Nieder mit der Repression! Einheitsfront der Arbeiterorganisationen, um die Demonstrationen zu verteidigen! Generalstreik, um die Regierung PT-PMDB zu besiegen!
Massendemonstrationen gegen die Erhöhung der Transportpreise
Am 6. Juni führte die Erhöhung der Preise für Busfahrkarten von 3,– auf 3,2 Real (1,05 bis 1,12 €) in São Paulo zu einer spontanen Versammlung von mehreren hundert Demonstranten. Sie wurde von der Militärpolizei mit großer Brutalität aufgelöst und unterdrückt, Dutzende Demonstranten erlitten Verletzungen. Dies war der Beginn einer Massenbewegung gegen die vom Kapitalismus erzeugte Armut und Korruption.
Aus Solidarität und mit den gleichen Beweggründen marschierten am 16. Juni Hunderttausende von Jugendlichen und Arbeitern durch die Straßen der großen Städte, um sich den Fahrpreiserhöhungen zu widersetzen. Am 17. Juni erlebten die anderen Städte, die von der Preissteigerung bei den öffentlichen Verkehrsmitteln betroffen waren, ebenfalls die Entstehung machtvoller Kundgebungen. Und trotz des Zurückweichens von Gouverneuren und Bürgermeistern, die am 19. Juni die Preiserhöhung für Transporttickets zurücknahmen – vor allem in den Städten, die von der regierenden Arbeiterpartei (PT) verwaltet werden – geriet die Bewegung schnell gewaltsam mit der Polizei aneinander, wenn sie sich vor Gebäuden des bürgerlichen Staates (Rathäuser, Parlament, Ministerien …) versammelte. Die Militärpolizei verhaftete Hunderte und verletzte Dutzende. Mehrere Demonstranten wurden getötet. Trotz der Repression nahm die Bewegung den Charakter einer Massenbewegung an und bringt am Donnerstag, 20. Juni, eine Million Demonstranten auf die Straßen.
Der Verein Movimento Passe Livre (Bewegung Freifahrt, MPL) war der Initiator der Kundgebungen in São Paulo. Mit dem Weltsozialforum verbunden, wurde die MPL im Jahr 2003 für den Nulltarif bei öffentlichen Transportmitteln gegründet. Sie funktioniert nach dem Vorbild der « Empörten » (Indignados), die Parteien und Gewerkschaften ablehnen und sich weigern, zwischen den sozialen Klassen Unterschiede zu machen. Aber die aktuelle Flutwelle von Protesten, auch wenn sie Studenten, Erwerbstätige, Arbeitslose und durch das Kapital verarmte Pseudo-Selbstständige in den Vorergrund rückt, bleibt eine Bewegung ohne politische Perspektive. Die Faschisten haben davon profitiert, indem sie militante Arbeiter, die bei den Protesten ihre Banner zeigten, attackierten. Faschisten und traditionelle bürgerliche Parteien ergriffen die Gelegenheit, um den Protesten eine nationalistische Färbung zu geben und ihre reaktionären Parolen gegen Abtreibung oder für die Todesstrafe zu verbreiten. Das spielte der Militärpolizei (mit ihren Provokateuren in Zivil) in die Hände, die mit Schlagstöcken, Tränengas und Gummigeschossen gegen die Demonstranten vorgeht. Die MPL mit ihrem pazifistisch-demokratischen Programm ist unfähig, die Erfüllung der Forderungen der Ausgebeuteten in Brasilien und den Schutz derjenigen, die demonstrieren, zu gewährleisten.

ANGEZEIGTE DATEN:
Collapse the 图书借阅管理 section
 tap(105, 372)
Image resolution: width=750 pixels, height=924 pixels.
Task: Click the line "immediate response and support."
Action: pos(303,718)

ARBEITSANWEISUNGEN:
- 1) In welchem Jahr wurde die Bewegung Movimento Passe Livre laut dem Text über die Proteste in Brasilien gegründet?
- 2) Schreiben Sie aus dem Text über die Proteste in Brasilien die Passage von „Nieder mit der“ bis „Armut und Korruption.“ wortgetreu ab.

LÖSUNGEN:
- 1) Im Jahr 2003.

- 2)
Nieder mit der Repression! Einheitsfront der Arbeiterorganisationen, um die Demonstrationen zu verteidigen! Generalstreik, um die Regierung PT-PMDB zu besiegen!
Massendemonstrationen gegen die Erhöhung der Transportpreise
Am 6. Juni führte die Erhöhung der Preise für Busfahrkarten von 3,– auf 3,2 Real (1,05 bis 1,12 €) in São Paulo zu einer spontanen Versammlung von mehreren hundert Demonstranten. Sie wurde von der Militärpolizei mit großer Brutalität aufgelöst und unterdrückt, Dutzende Demonstranten erlitten Verletzungen. Dies war der Beginn einer Massenbewegung gegen die vom Kapitalismus erzeugte Armut und Korruption.